Curiosidades

Dois anti-inflamatórios conhecidos podem aumentar risco cardiovascular quando usados sem cuidado

Alerta envolve remédios comuns

Dois medicamentos muito conhecidos voltaram a chamar atenção por causa de possíveis riscos ao coração: ibuprofeno e diclofenaco. Ambos fazem parte do grupo dos anti-inflamatórios não esteroides, usados para dor, febre, inflamações musculares, dores nas articulações e outros sintomas.

Apesar de serem comuns, esses remédios não devem ser usados de forma exagerada ou por muitos dias sem orientação médica.

Risco é maior em altas doses

A Agência Europeia de Medicamentos confirmou que o uso de ibuprofeno em altas doses, a partir de 2.400 mg por dia, está associado a um pequeno aumento no risco de problemas cardiovasculares, como infarto e AVC. Esse risco é maior em pacientes que já têm doenças do coração ou fatores como hipertensão, diabetes, colesterol alto e tabagismo.

No caso do diclofenaco, a agência também alertou que o medicamento pode ter risco cardiovascular semelhante ao de alguns anti-inflamatórios mais fortes, especialmente quando usado em doses altas e por períodos prolongados.

Quem precisa ter mais cuidado

O alerta não significa que todo mundo que toma esses remédios terá infarto.
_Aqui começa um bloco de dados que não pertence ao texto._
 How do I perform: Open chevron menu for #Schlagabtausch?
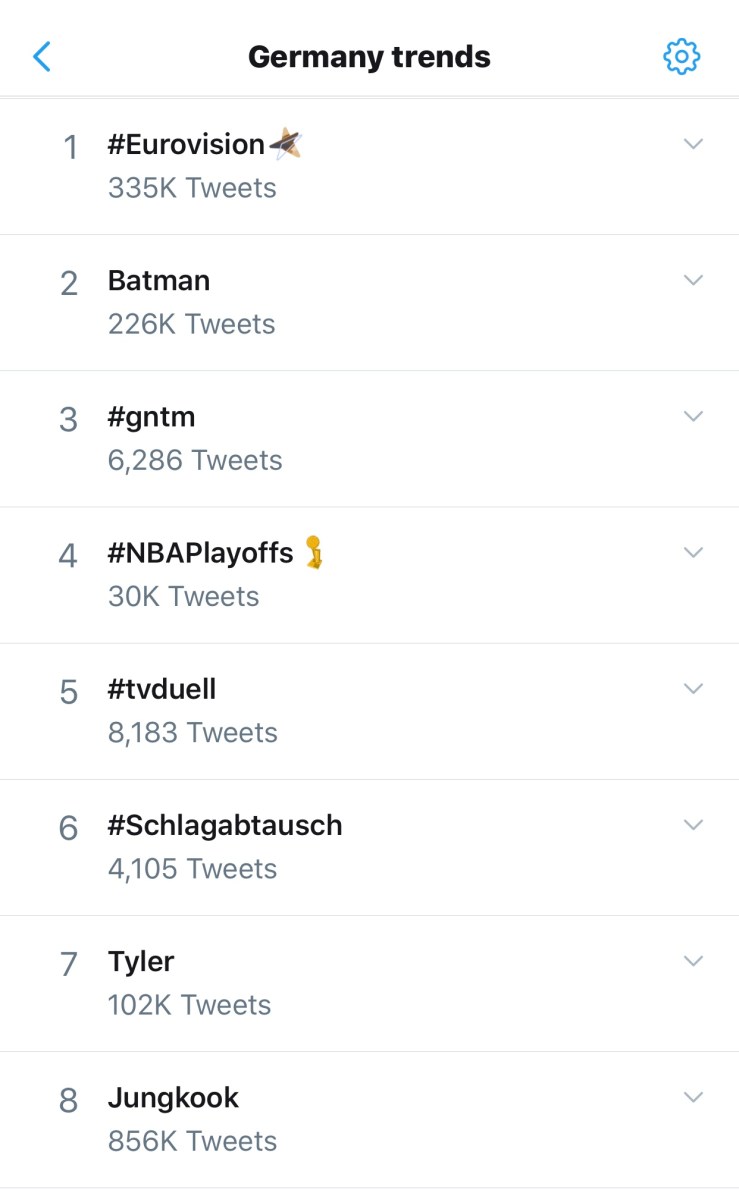point(693,824)
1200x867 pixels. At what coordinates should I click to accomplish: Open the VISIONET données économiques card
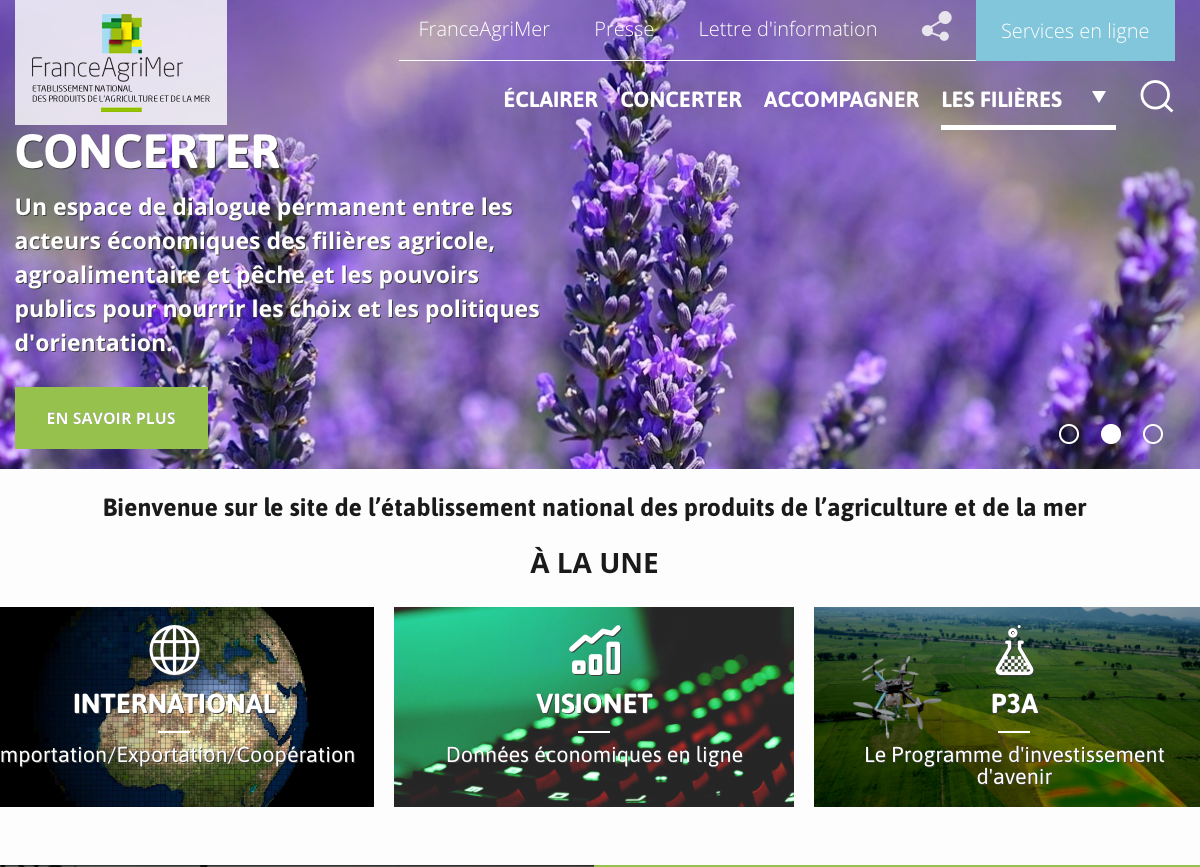(x=594, y=706)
O risco costuma ser maior em pessoas que já têm histórico de doença cardíaca, pressão alta, colesterol elevado, diabetes, problemas de circulação, fumantes e idosos.

Segundo a Mayo Clinic, anti-inflamatórios podem aumentar o risco de infarto e AVC, e o risco pode crescer conforme a dose e o tempo de uso.

Automedicação preocupa

O maior problema é quando a pessoa toma esses remédios por conta própria, repete doses por vários dias ou mistura medicamentos sem saber. Muitas vezes, o paciente usa anti-inflamatório para qualquer dor, sem perceber que pode estar sobrecarregando o organismo.

Além do coração, esses medicamentos também podem causar efeitos no estômago, rins e pressão arterial, principalmente quando usados de forma frequente.

O que fazer com segurança

Quem precisa usar anti-inflamatórios deve seguir a dose indicada, evitar uso prolongado e procurar orientação médica se tiver doenças cardíacas, pressão alta, problemas renais ou uso contínuo de outros remédios.

Também não é indicado parar ou trocar medicamentos por conta própria. Em alguns casos, o médico pode orientar alternativas mais seguras, dependendo do histórico do paciente e do tipo de dor.

Alerta não é para pânico

Ibuprofeno e diclofenaco continuam sendo medicamentos usados na medicina, mas precisam de responsabilidade. O risco maior aparece principalmente no uso excessivo, em altas doses ou em pessoas mais vulneráveis.

A recomendação é simples: não transformar anti-inflamatório em remédio de uso diário sem avaliação profissional.